* What you will do: Which lines in the data below contain the word "height"? Return each of them.

Data excerpts
►

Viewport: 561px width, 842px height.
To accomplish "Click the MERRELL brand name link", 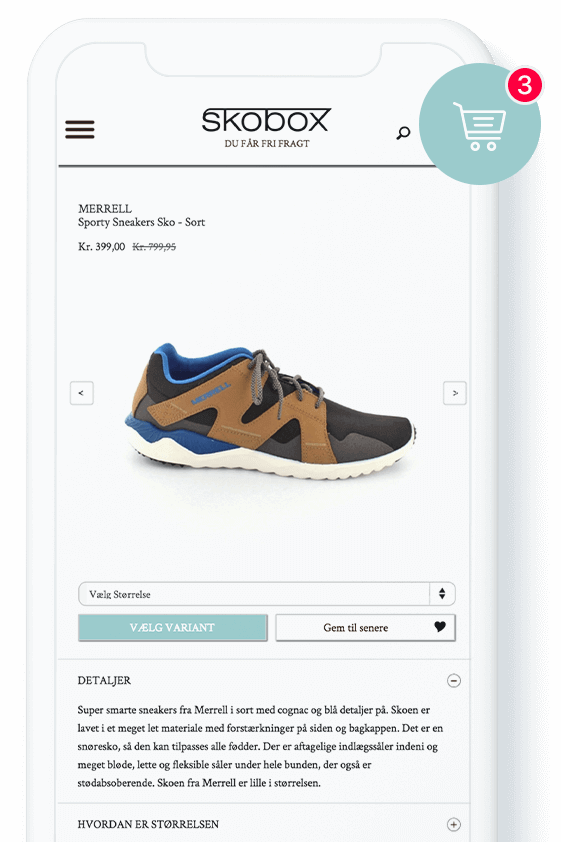I will [x=105, y=208].
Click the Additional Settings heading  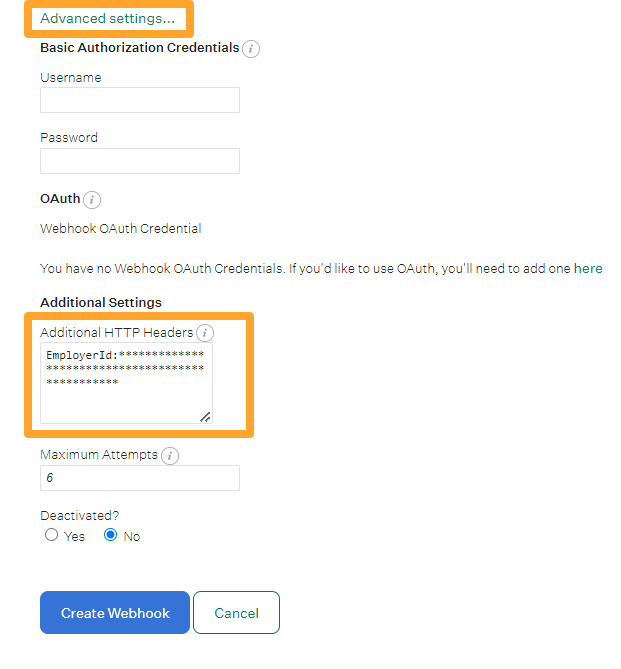click(101, 303)
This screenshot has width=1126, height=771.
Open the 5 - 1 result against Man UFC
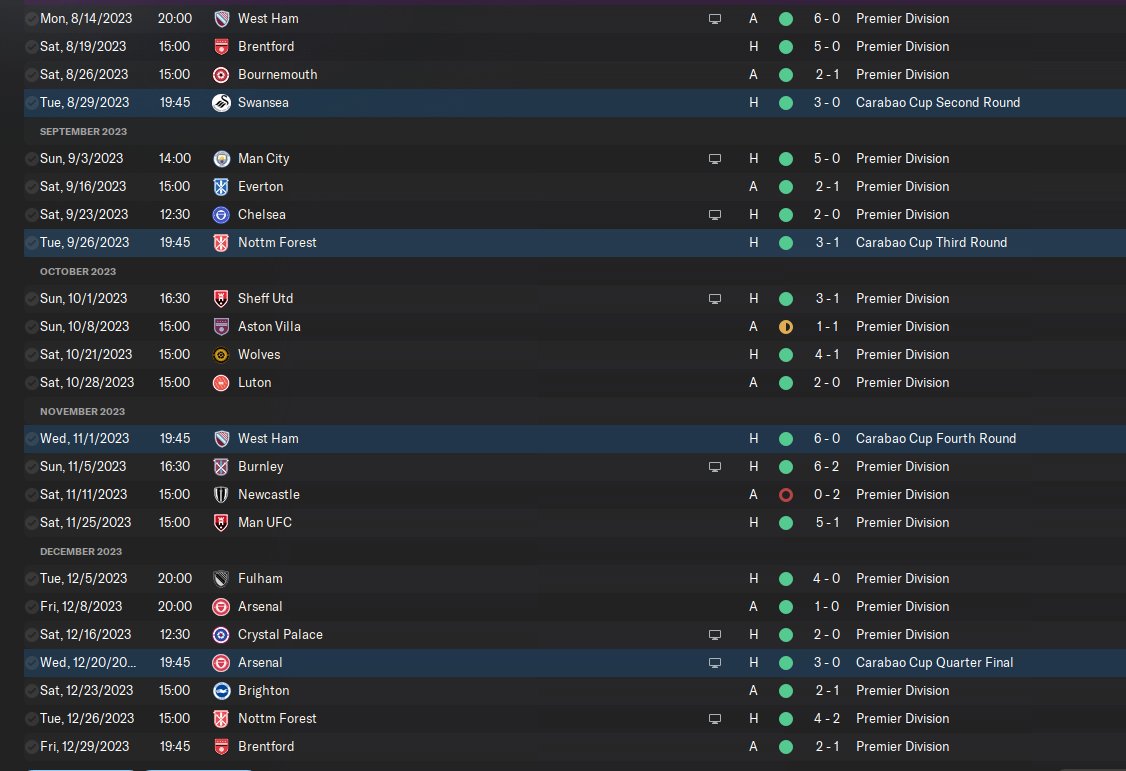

◄

* Solution to this exercise:
Viewport: 561px width, 842px height.
This screenshot has width=1126, height=771.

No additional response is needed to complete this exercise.